« Je meurs pour avoir vu mourir l’Algérie au lendemain même de sa naissance et pour avoir vu bâillonner l’un des peuples de la Terre qui a payé le plus lourd tribut pour affirmer son droit à l’existence. » (extrait d’une lettre d’Ali)

Trente longues années se sont écoulées depuis l’assassinat d’Ali le 7 avril 1987. De l’expulsion, en urgence absolue, en Algérie, de l’assassin Amellou, rendu à ses employeurs par un ministre français, à l’ordonnance de non lieu confirmée par la Cour de cassation en novembre 2016, la Raison d’Etat n’a cessé d’imposer sa loi et l’Etat français a empêché la justice de s’accomplir.

En Algérie, l’assassin ayant, quant à lui, suivi le cours de sa vie pendant que nous nous battions pour la vérité et la justice présente aujourd’hui, en pleine lumière, sa candidature à des élections locales.

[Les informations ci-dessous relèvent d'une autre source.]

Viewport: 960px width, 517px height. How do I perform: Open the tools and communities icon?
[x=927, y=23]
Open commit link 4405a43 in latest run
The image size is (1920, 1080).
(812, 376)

Belle carrière pour un tueur. Mais quel déshonneur pour la France et pour l’Algérie.

Malgré notre sidération devant une telle réhabilitation, nous ne devons pas être accablés. Nous devons sans cesse revenir aux valeurs fondamentales qui étaient celles de Hocine AÏT-AHMED et d’Ali MECILI, deux hommes qui représentaient ce qu’il y a de plus noble dans la politique et un véritable espoir pour nous tous. Où que nous soyons, en France ou en Algérie, nous leur devons de ne jamais trahir le sens et la finalité de leur combat.